Ritratto di AndyCapitan
16 luglio 2020 - 00:49
.....sicuramente un grave problema di elettronica!!!!.....si affidano sempre di piu' a quella e poi questi sono i gravi risultati!...ma....auguri ibridi italiani!...ahahah
Ritratto di v8sound
13 luglio 2020 - 23:15
Concordo con te, riguardo la manutenzione di entrambe le propulsioni nelle plug-in, bisogna anche tener conto che il motore endotermico tipicamente lavora forse il 10% rispetto ad un'auto tradizionale.
Ritratto di Check_mate
14 luglio 2020 - 08:04
Verissimo anche questo :))
Ritratto di Vittorio Popoli
14 luglio 2020 - 09:59
Infatti ho letto da qualche parte che la meccanica è più complicata ma 1) il motore elettrico dovrebbe essere longevo e 2) il termico lavora di meno e meno intensamente e inoltre si risparmiano i freni
Ritratto di Jumputer
14 luglio 2020 - 12:13
Più complicato cosa?
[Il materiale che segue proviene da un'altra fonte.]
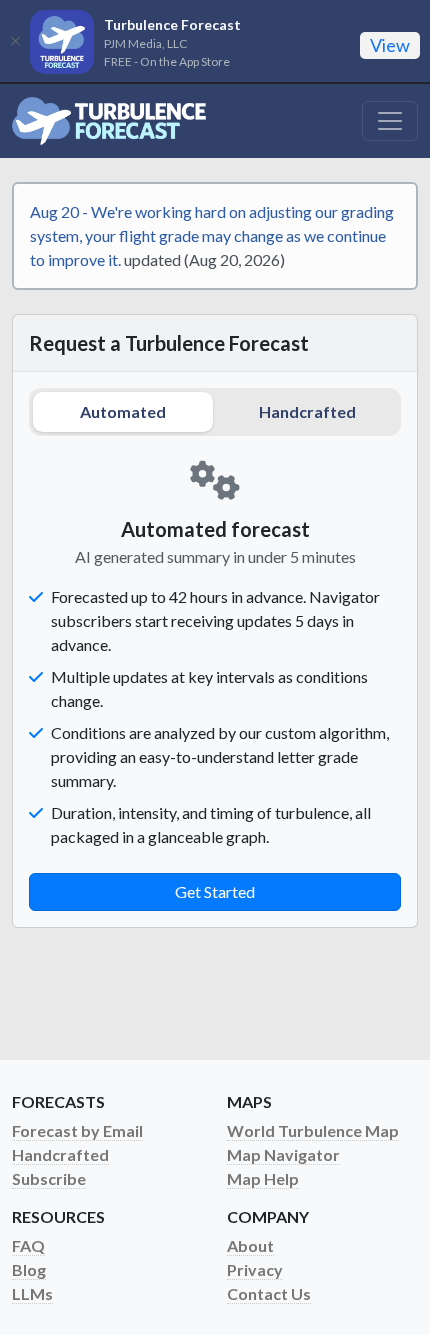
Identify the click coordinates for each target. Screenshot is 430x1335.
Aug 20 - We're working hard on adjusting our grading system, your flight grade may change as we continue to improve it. (212, 235)
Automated (123, 411)
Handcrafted (307, 411)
Su Toyota: Non c'è turbo, intercooler, cinghie servizi, FAP, Adblue e catalizzatore. Il cambio non ha frizioni ed è solo "ingranaggi" non si rompe mai.Il condizionatore è elettrico come il servofreno. Il motore pur essendo 1.8 ha 4 lt di olio perchè è "poco" sfruttato...la parte elettrica non ha bisogno di nessun tipo di manuetenzione (no tagliandi "elettrici" x capirci) e ... se hai dubbi 10 anni di garanzia...
Ritratto di AndyCapitan
16 luglio 2020 - 00:52
10%?????....magari....il motore endotermico lavora molto di piu'.....forse nella opel ampera che era E-REV elettrica ad autonomia estesa lavorava poco l'endotermico....di base c'era il voltec che tirava le ruote.....non capisco perche' non abbia avuto successo quest'auto...era un sistema piu' logico...ma!